In 1709 George Berkeley, Irish bishop and philosopher, isolated the rising moon by looking at it through a tube, but he found that it still looked bigger.
Patrick Moore, the moon’s ambassador on Earth, once stood on his head on the shore at Selsey Bill to see if that made any difference. It didn’t.
I have wondered, if the moon rose in the west, in the pristine air of the Atlantic, would the moon illusion fade? Mayo's fabulous sunsets, after all, often most brilliant in November, owe nothing to dust or haze for their incandescent colours. If that were true, as one American weatherman has pointed out, "cities such as New York, Los Angeles, London and Mexico City would be celebrated for their twilight hues." Stephen F Corfidi is lead forecaster for the storm-prediction centre of the National Oceanic and Atmospheric Administration ( noaa.gov), a great source of meteorological enlightenment. Late autumn and winter produce eastern America's best sunsets, too, most memorably, as here at Thallabawn, when the right kind of clouds enrich and reflect a low but unadulterated sunlight.

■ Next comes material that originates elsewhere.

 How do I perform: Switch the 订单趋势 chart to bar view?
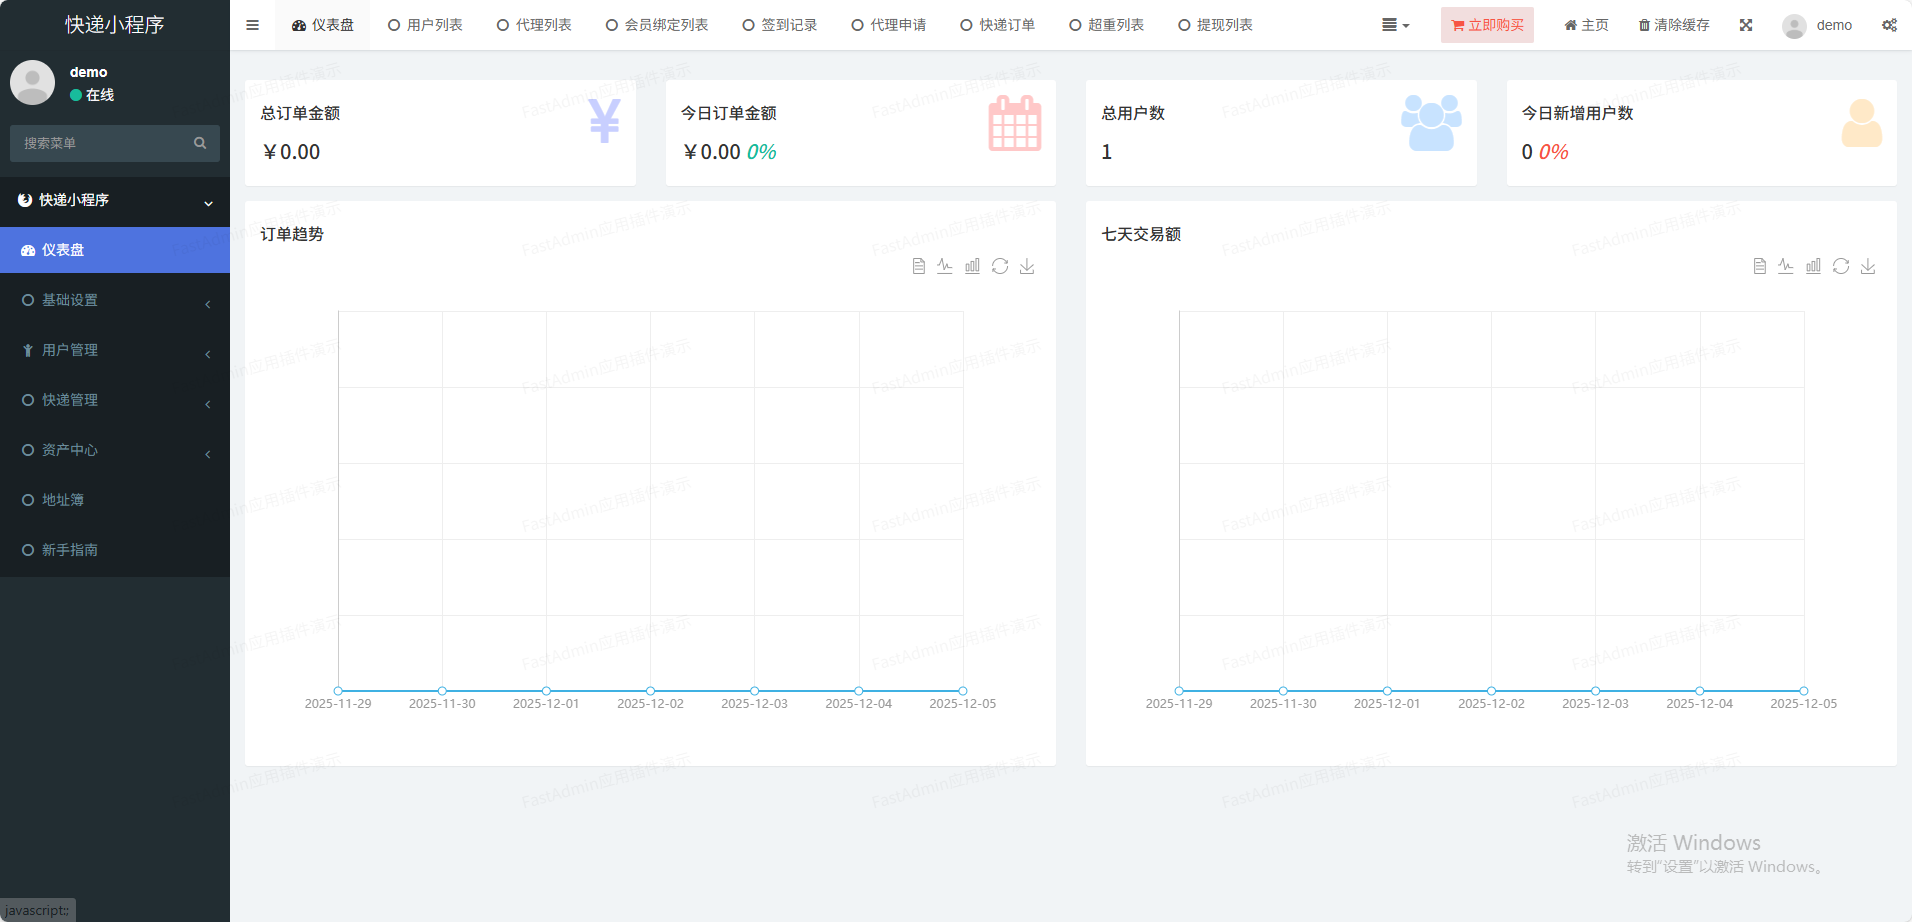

The blazing reds and oranges are what remain of the visible spectrum when the beam from a low setting sun has been robbed of the violet and blue light that illumine our perception of the daytime sky. The purer the air, the more its molecules scatter the violet wavelengths; droplets of haze or pollution merely dull or subdue the colours, robbing the sunset of brilliance and intensity. That the west’s Atlantic sunsets of late autumn are so vivid, often suffusing even the lowest clouds, is evidence of clean air, right down to the swells of the ocean.
All this, and I have not even spoken of the stars. On those night photographs of Earth from space, the coast of Connacht is one of the last, blessedly dark fringes of Europe. The overpowering awe of a clear starry sky is another spectacular offering of the west; some city dwellers, indeed, on their first revelation, stand transfixed with jaws ajar, adrift in the infinite Milky Way.
Great moons, spectacular sunsets, starry skies, a landscape transformed by the angle of the sun: how real is all this, how probable, how bookable in advance? Will the websites of country-house hotels offer last-minute deals to match a promising weather forecast? Or have I, from decades in the west, woven an off-season idyll from too many singular visions?
Eye on nature
In a dark place between our fig tree and the fence we found a clump of nettles. The tallest measured 11ft 3in (3.43m). Is this a record?
Anna Cluffe, Sandyford, Dublin
Yes. The tallest so far recorded in Ireland was 10ft (3.05m).
In Ballymount we have a small lake with swans, ducks, moorhens, coots and the occasional heron. Recently two cormorants have taken up residence. Is it unusual for them to move inland?
Ben Dundon, Dublin 24
Cormorants often move to inland lakes, and even nest there.
I saw up to 60 cormorants or shags on the rocks at Old Head, near our home, with their wings hanging out to dry.
Barbara Cox, Louisburgh, Co Mayo
At South Park in Galway, where the Corrib enters the sea, there is a line of two-foot bushy tomato plants at the high-tide line on the stony beach. They have been, presumably, washed down from picnickers’ sandwich lunches.
Michael MacGloinn, Gaillimh
Paul Gregan from Bray and Declan Tarpey of Blackrock sent photographs separately of a bird of prey that landed on Dún Laoghaire pier on September 15th. The bird’s small size, the jesses on its legs and its tolerance of people suggest an escape from a falconry.